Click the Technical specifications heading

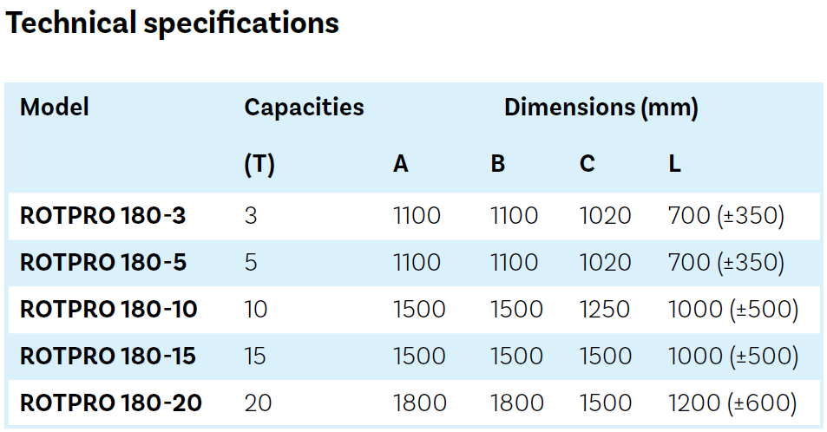tap(172, 24)
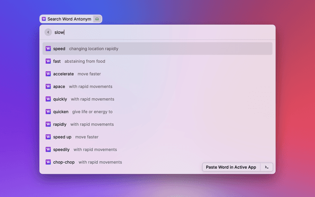Click the back arrow button
315x197 pixels.
tap(48, 32)
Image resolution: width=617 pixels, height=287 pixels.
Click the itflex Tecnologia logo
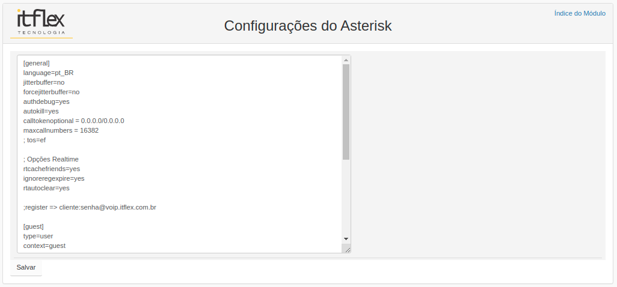(x=41, y=23)
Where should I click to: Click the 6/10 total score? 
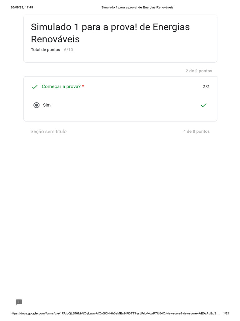[68, 50]
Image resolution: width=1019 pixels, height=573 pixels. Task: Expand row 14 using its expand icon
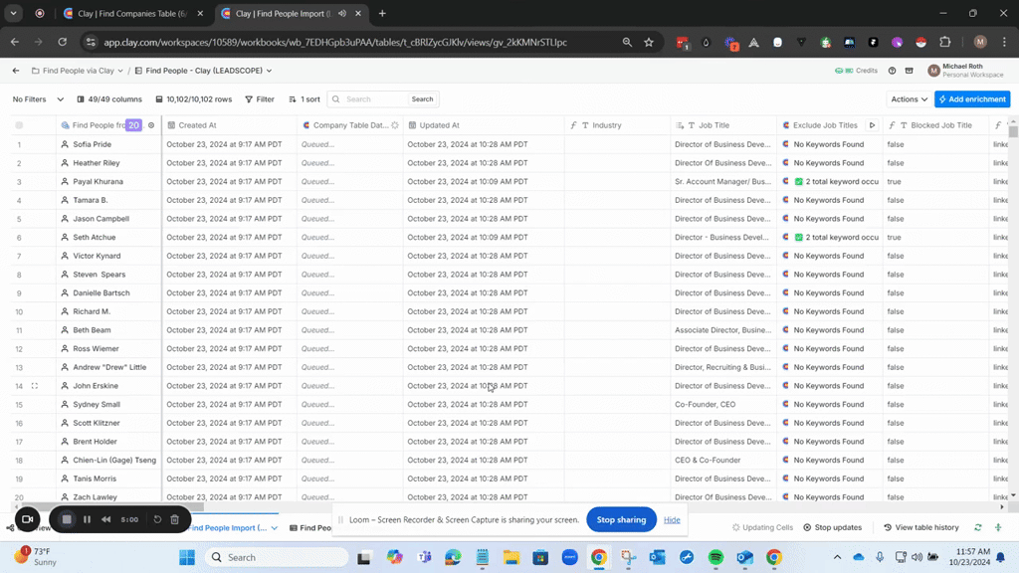tap(35, 386)
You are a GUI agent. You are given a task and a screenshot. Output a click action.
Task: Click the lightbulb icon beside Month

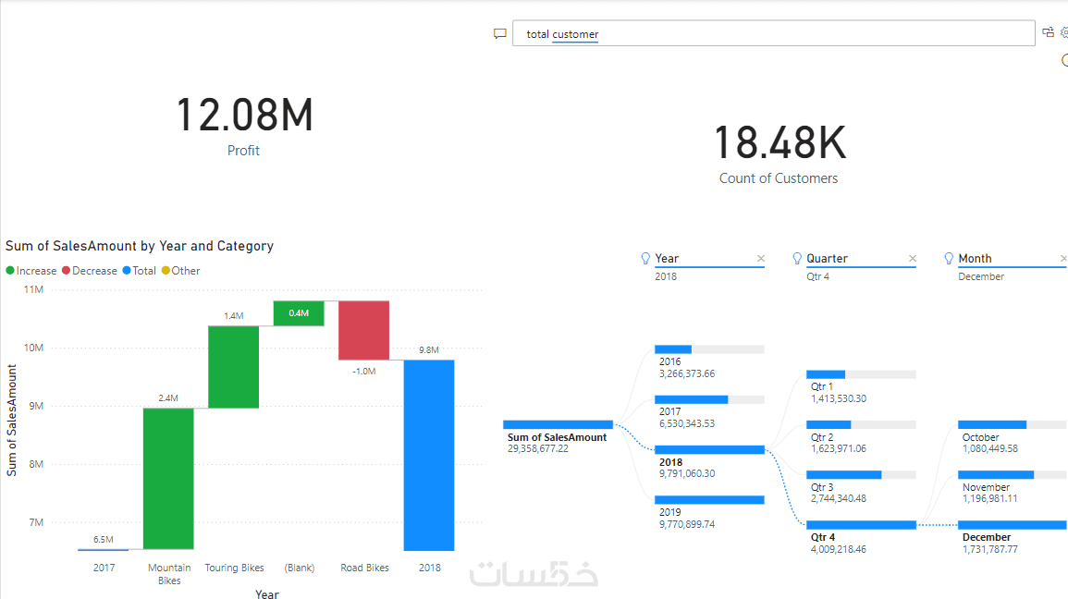click(949, 259)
++++
*Task directions*. With the pictures left out, transcribe the material exactly.

*Output below*.
Click the Technical specifications heading

tap(172, 24)
Click the back arrow button
315x197 pixels.
tap(48, 32)
Image resolution: width=617 pixels, height=287 pixels.
Click the itflex Tecnologia logo
(x=41, y=23)
Where should I click to: Click the 6/10 total score? 
[68, 50]
Image resolution: width=1019 pixels, height=573 pixels. Task: Expand row 14 using its expand icon
tap(35, 386)
You are a GUI agent. You are given a task and a screenshot. Output a click action.
Task: Click the lightbulb icon beside Month

click(949, 259)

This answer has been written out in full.